LSM involved very particular facts. However, the principle identified could be applied much more widely. Decision-makers in statutory or bespoke procedures often have outer time limits; sometimes a default decision is defined if a particular decision is not taken within a prescribed time. This can create incentives for affected persons who want the default outcome to prolong the process, to deliver voluminous material late or to filibuster, in the hope of running down the clock. Often facts or circumstances arise late in the process, without any strategy behind them, and need to be considered.
LSM shows that it may be legitimate in such circumstances for a decision-maker to sacrifice out of necessity elements of procedural fairness which would otherwise be present, and that the decision made may withstand challenge on procedural fairness grounds if it has a proper factual basis and the sacrifice does not go beyond what was necessary in the circumstances, especially if it can be revisited or revised (including, presumably, by appeal). This judgment gives decision-makers considerable comfort if they ever find themselves wedged between the rock of demands by interested parties to be heard or heard again and the hard place of a clock running down close to zero.

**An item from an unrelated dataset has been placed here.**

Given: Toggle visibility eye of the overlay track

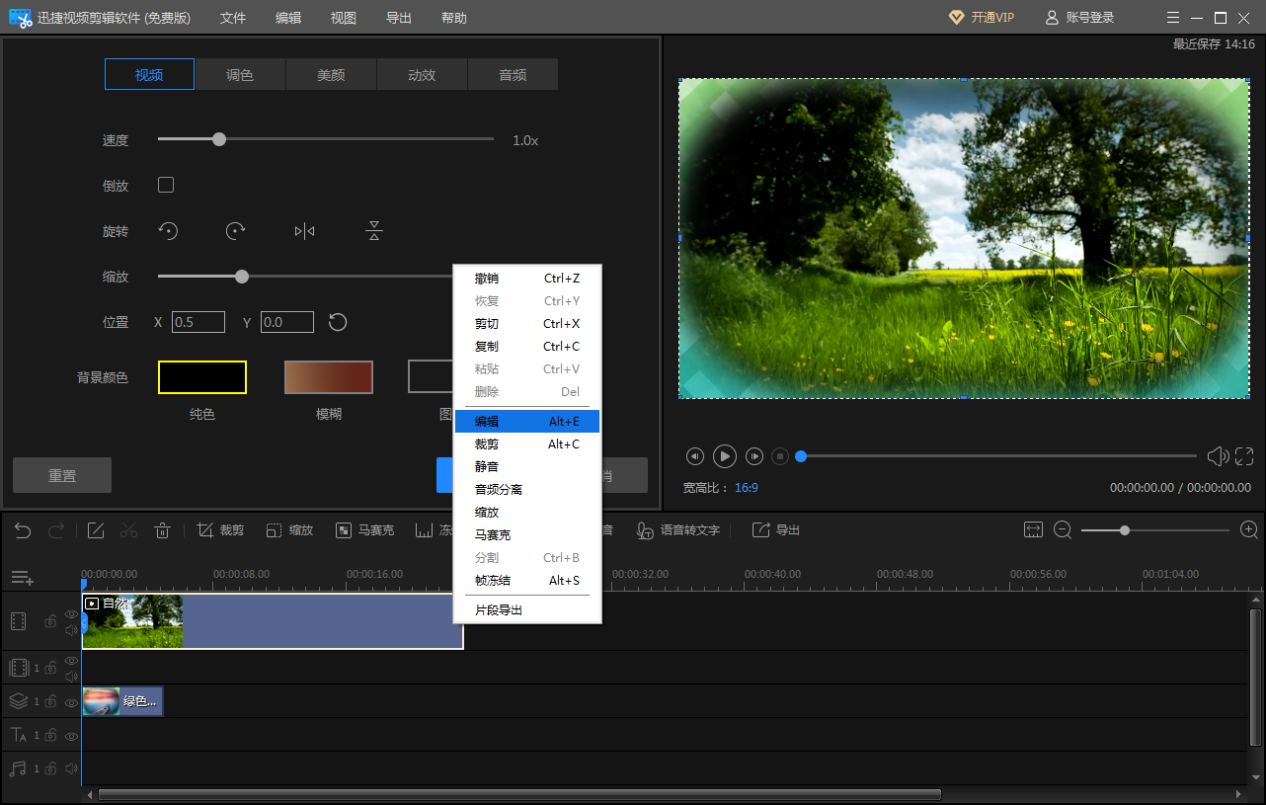Looking at the screenshot, I should click(71, 703).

- Galvin v Chief Appeals Officer and the Minister for Social Welfare [1997] 3 IR 240.
- In Lawlor v Flood [1999] 3 IR 107, Murphy J pointed out that the “full panoply” of procedural protections identified in Re Haughey [1971] IR 217 became available in that case not because an investigation was ongoing or because Mr Haughey was required to go on oath, but because he was accused of serious misconduct in the course of the procedure, at which point his rights were at risk.

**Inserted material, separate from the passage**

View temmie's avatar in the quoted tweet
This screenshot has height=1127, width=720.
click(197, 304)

- See for example Russell v Duke of Norfolk [1949] 1 All ER 109: "There are… no words which are of universal application to every kind of inquiry and every kind of domestic tribunal. The requirements of natural justice must depend on the circumstances of the case, the nature of the inquiry, the rules under which the tribunal is acting, the subject matter that is being dealt with, and so forth.” This approach has been endorsed in Ireland, e.g. in the statement of Keane J in Mooney v An Post [1994] ELR 103 that “the concept [of natural justice] is necessarily an imprecise one and what its application requires may differ significantly from case to case”.
- LSM (a minor) v Child and Family Agency [2018] IEHC 500.

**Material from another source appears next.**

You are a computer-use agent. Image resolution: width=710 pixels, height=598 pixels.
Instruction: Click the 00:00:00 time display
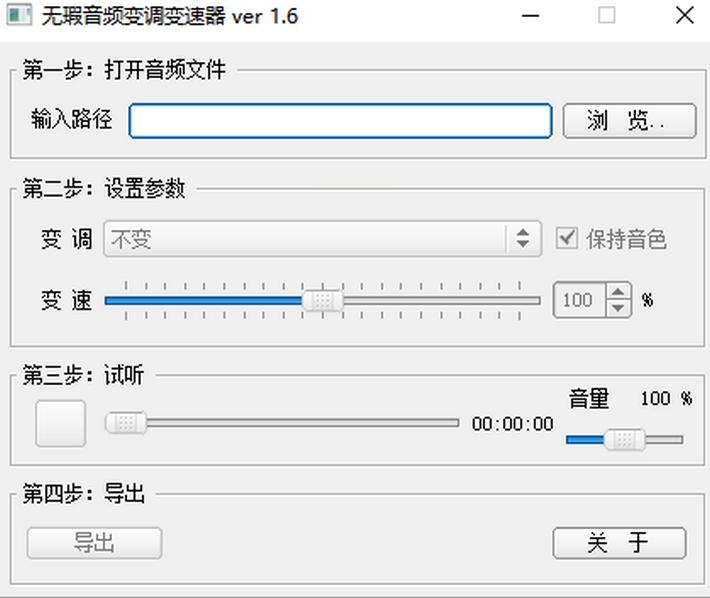[x=512, y=424]
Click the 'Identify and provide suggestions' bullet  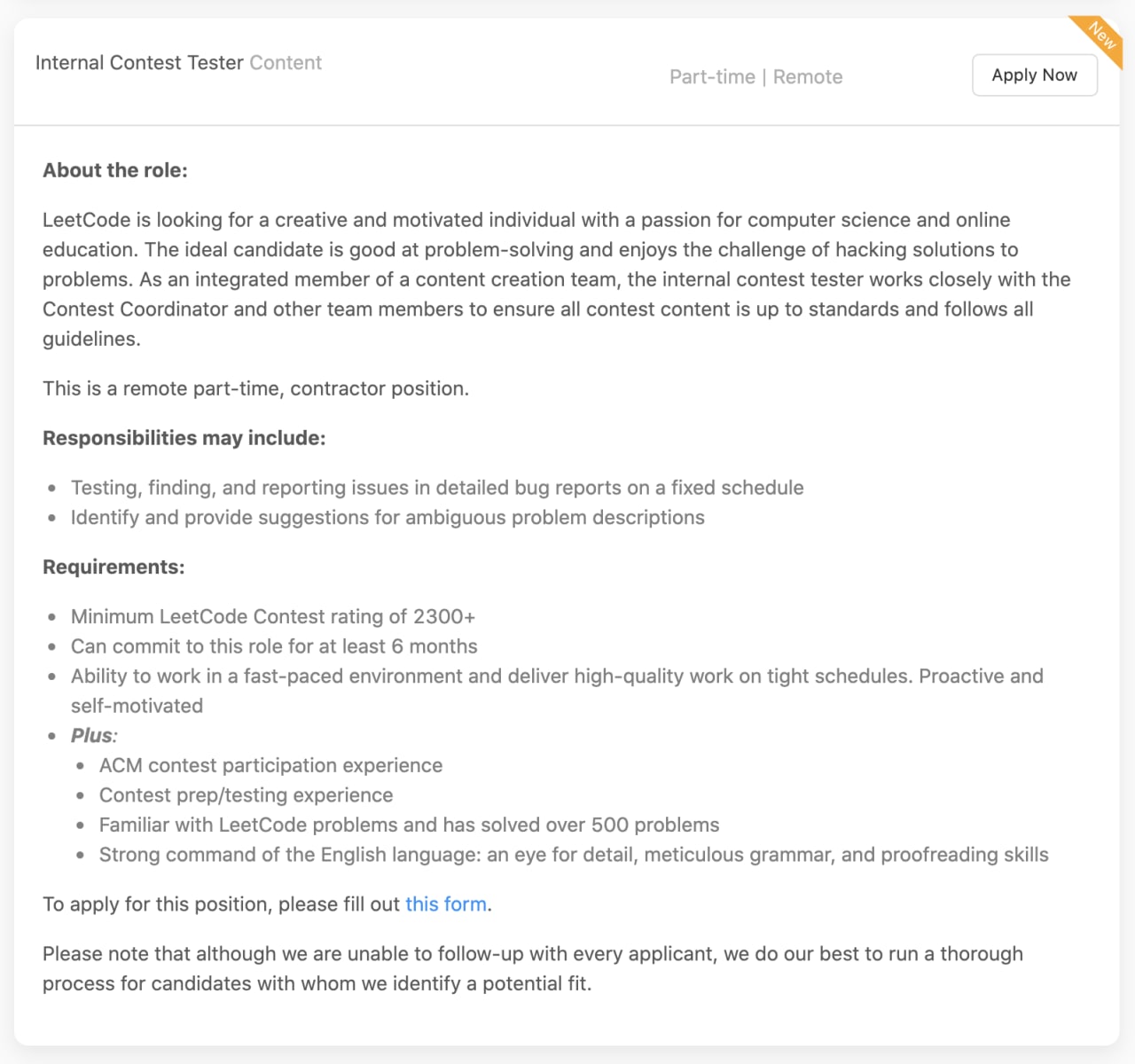(x=387, y=517)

- The test for which is set out in S McG v Child and Family Agency [2017] 1 IR 1.
- [1982] I.R. 337, [1983] ILRM 89.
- Per Murphy J in Lawlor v Flood [1999] 3 IR 107, 138.
- Per McCarthy J in International Fishing Vessels Limited v Minister for the Marine (No 2) [1991] 2 IR 93.
This document has been prepared by McCann FitzGerald LLP for general guidance only and should not be regarded as a substitute for professional advice. Such advice should always be taken before acting on any of the matters discussed.